* Task directions
Only the lines of the data below from the one with "Cart (118, 9)" through the one with "[menuitem] (82, 9)" are wanted. Repeat them exactly.

* Material shown
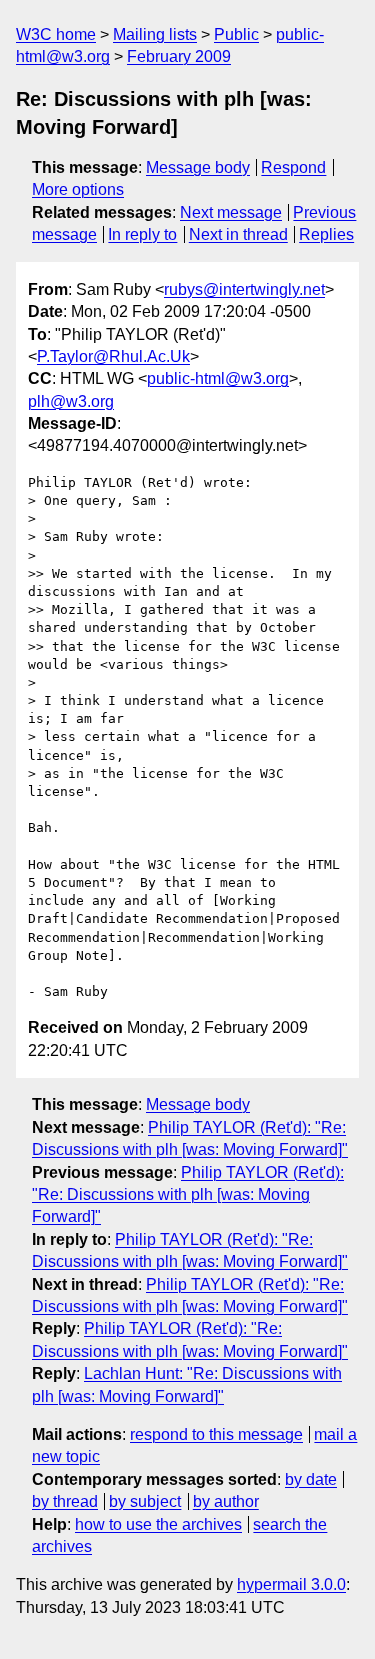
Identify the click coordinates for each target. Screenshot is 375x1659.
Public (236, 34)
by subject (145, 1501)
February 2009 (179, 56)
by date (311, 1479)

...

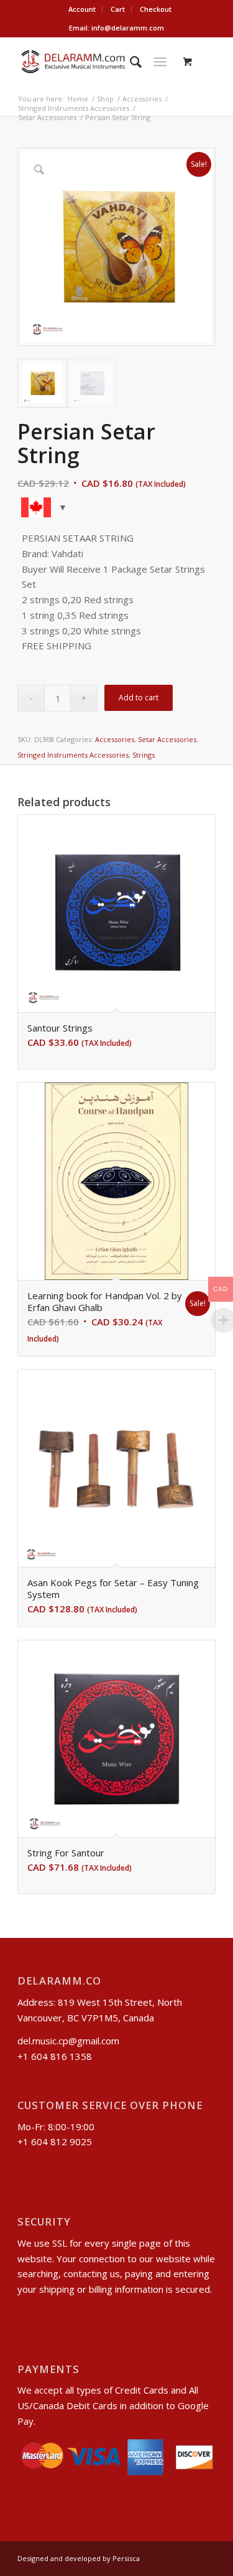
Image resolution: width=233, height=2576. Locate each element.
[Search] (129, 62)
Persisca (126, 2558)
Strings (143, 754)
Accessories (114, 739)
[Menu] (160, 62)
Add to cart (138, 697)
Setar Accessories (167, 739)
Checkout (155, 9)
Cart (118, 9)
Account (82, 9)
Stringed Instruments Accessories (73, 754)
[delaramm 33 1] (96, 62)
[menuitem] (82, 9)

---

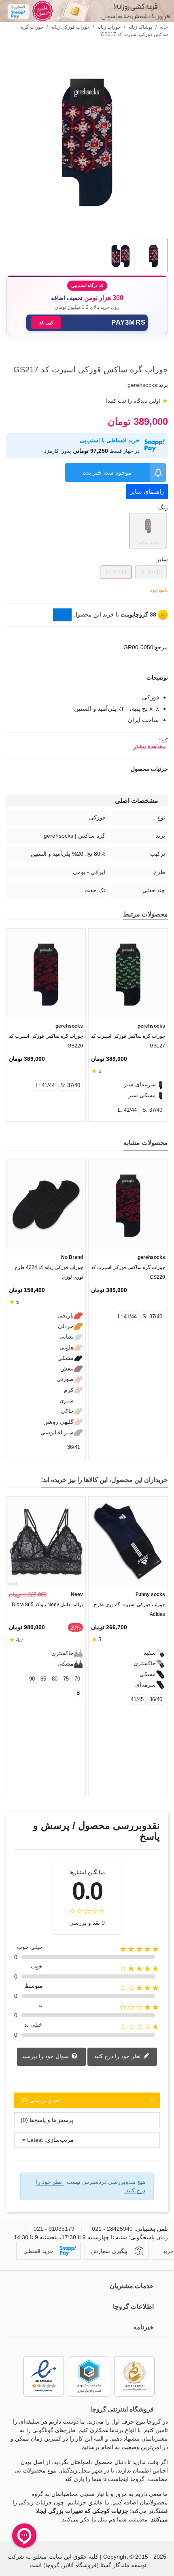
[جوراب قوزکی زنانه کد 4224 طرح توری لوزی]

* Task output
Cart (118, 9)
Account (82, 9)
Stringed Instruments Accessories (73, 754)
[delaramm 33 1] (96, 62)
[menuitem] (82, 9)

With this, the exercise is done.